Textiles back to Textile points the way towards a circularity in textiles at the Berlin Fashion Week.


The project, in which technology, recycling and production are combined, is called ‘Textiles back to textile’ and is an important step on the path towards a circular economy in textiles, from waste recovery to new products. In 2014, the world’s first garment made of recycled cotton was knitted – a unique breakthrough that showed that it is possible to create a cycle of textile fibres using completely new techniques. Now, the next generation of these textiles has been developed – a material mix of recycled cotton and cellulose from Swedish forests, which means that, as Swedes, we are now able to talk about ‘locally grown’ textiles.


The German designer Ina Budde, founder of “Design for circularity“ a sustainable Design Consultancy creating circular products and systems such as the “The Extended Closed Loop Platform”, has, with support from Textile back to Textiles, produced the completely recyclable collection “Curated circularity – designed for Infinity” for the German sustainable fashion brand Jan‘n June. As winner of the first Lavera Green Fashion Award, Ina was invited to showcase the collection at the Berlin Fashion Week, The Ethical Fashion Show, on June 28.

The technique for recycling cotton chemically is developed by the company re:newcell at the KTH Royal Institute of Technology and Greenhouse Labs. With this unique breakthrough, Sweden is given a fantastic opportunity to participate in a new and growing textile market with new companies and sustainable, environmentally friendly services and products. Within Textile back to Textiles, prototypes are being developed that are matching the textile industries demands for environmentally friendly, functional and viable textile materials adapted to our time. This is something that Ina’s collection demonstrates.


A paradigm shift towards a circular future

In Berlin there is plenty of interest in circular economy in fashion. By showcasing the collection at The Ethical Fashion Show Berlin, Ina wanted to show what’s already possible in the textile recycling. She is firmly determined that a chemical recycling of cellulose fiber has a central point for the industry.

The chemical recycling of cellulosic fibres has a key relevance for a circular textile industry because it brings cotton recycling to the next quality level.  It is an honor that I can present this future leading solution to the public and bring it to life by integrating it into my circular collection“, Ina Budde says.

Ina is convinced that the future of design will be circular and that fashion is a key driver for this system change.

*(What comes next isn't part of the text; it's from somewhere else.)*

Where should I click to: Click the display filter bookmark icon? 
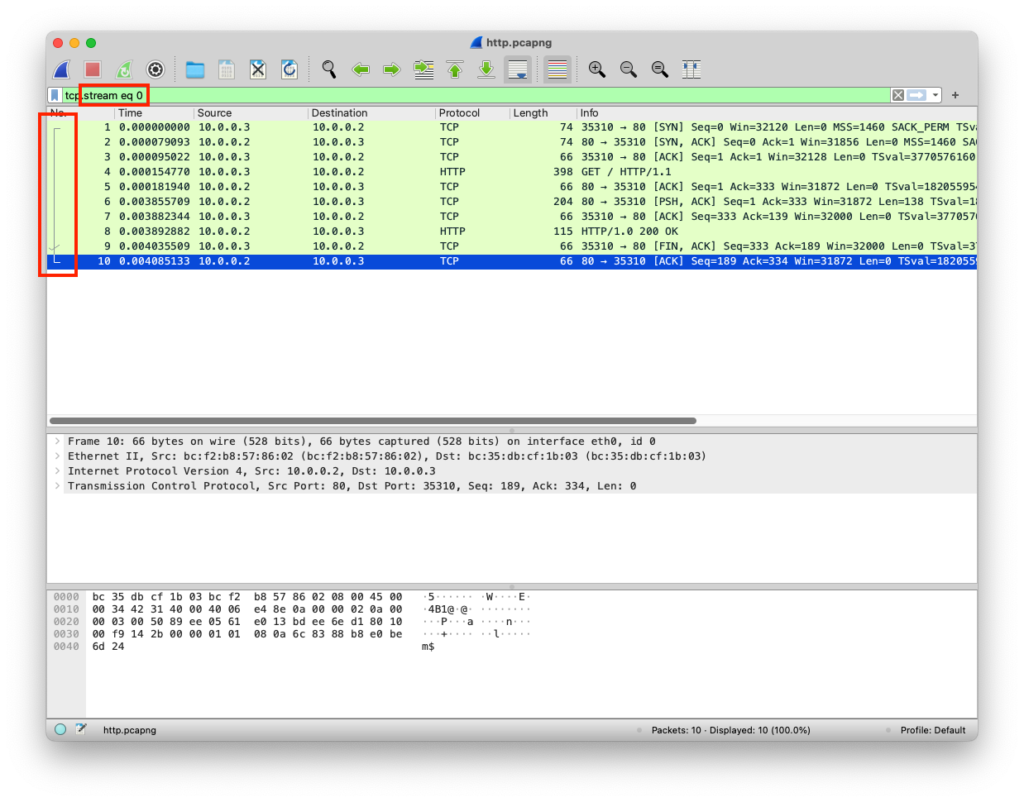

She creates elaborate products that have meaning, a long and effective life and endless value. For her, it is a matter of course that the designer has a responsibility for the products life cycle already at the design phase.

The collection is more than the look, it is more than the fabrics – the collection stands for a paradigm shift towards a circular future. Sustainability is not restrictive, for me it is rather a driver for innovation to explore recyclable monomaterial design techniques and patterns for multi-functionality”, she explains.

The collection Ina has developed is an addition to other prototypes developed within the project Textiles back to Textile. The project is a collaboration between: Smart Textiles, Wargön Innovation/Innovatum, re:newcell, Södra Skogsägarna, Svenskt Konstsilke, Lindex, Nudie Jeans, Klättermusen, IL Recycling, Ragn-Sells, Röda Korset, Högskolan Väst, Innventia, Vänersborgs kommun och  Akademiska Hus. The project are finansed by VINNOVA och Västra Götalandsregionen.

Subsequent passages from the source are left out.